Task requirements =>
What lines in the following entries hold the word "agent"? Copy each one.

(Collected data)

Content starts

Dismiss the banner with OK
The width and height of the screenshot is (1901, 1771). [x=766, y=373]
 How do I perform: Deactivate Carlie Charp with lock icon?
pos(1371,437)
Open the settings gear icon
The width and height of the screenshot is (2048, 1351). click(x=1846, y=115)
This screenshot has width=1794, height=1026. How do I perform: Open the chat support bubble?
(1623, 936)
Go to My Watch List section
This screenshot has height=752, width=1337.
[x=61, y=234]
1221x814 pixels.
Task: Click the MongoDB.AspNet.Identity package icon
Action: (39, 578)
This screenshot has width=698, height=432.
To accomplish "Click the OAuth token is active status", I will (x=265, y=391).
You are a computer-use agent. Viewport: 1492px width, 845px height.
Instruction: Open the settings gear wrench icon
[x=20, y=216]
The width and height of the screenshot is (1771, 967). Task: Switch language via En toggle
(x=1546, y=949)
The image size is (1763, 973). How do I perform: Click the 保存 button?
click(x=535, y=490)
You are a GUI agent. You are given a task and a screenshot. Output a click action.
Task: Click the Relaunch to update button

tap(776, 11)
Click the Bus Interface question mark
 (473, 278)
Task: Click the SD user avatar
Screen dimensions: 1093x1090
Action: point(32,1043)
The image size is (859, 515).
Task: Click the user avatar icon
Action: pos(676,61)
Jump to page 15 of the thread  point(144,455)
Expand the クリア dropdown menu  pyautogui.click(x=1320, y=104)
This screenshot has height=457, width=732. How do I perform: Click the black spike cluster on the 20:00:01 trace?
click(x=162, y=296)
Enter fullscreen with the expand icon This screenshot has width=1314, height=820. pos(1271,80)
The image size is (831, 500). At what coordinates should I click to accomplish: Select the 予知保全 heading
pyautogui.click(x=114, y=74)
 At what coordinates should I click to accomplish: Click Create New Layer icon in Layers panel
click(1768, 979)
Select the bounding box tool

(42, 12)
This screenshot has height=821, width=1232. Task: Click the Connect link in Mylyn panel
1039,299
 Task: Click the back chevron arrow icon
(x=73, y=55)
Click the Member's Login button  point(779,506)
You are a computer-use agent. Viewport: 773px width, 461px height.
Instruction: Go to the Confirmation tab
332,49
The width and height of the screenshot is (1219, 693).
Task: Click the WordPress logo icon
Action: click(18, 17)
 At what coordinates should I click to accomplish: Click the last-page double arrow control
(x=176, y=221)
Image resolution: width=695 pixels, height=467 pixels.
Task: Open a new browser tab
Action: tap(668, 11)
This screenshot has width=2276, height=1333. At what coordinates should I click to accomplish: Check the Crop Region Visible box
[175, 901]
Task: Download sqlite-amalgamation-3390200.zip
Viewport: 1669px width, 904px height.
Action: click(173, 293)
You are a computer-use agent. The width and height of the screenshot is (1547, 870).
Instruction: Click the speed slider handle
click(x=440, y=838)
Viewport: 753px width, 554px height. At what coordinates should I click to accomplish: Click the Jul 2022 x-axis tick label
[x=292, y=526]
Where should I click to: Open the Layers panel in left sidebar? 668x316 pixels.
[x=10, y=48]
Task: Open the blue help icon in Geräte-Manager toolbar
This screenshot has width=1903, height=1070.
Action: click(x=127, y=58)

Content ends

Answer for the task =>
You are a computer-use agent. Viewport: 1492px width, 845px height.
You are a GUI agent. You are given a task and a screenshot. Output a click action.
You are a computer-use agent. Viewport: 773px width, 461px height.
You are a computer-use agent. The width and height of the screenshot is (1547, 870).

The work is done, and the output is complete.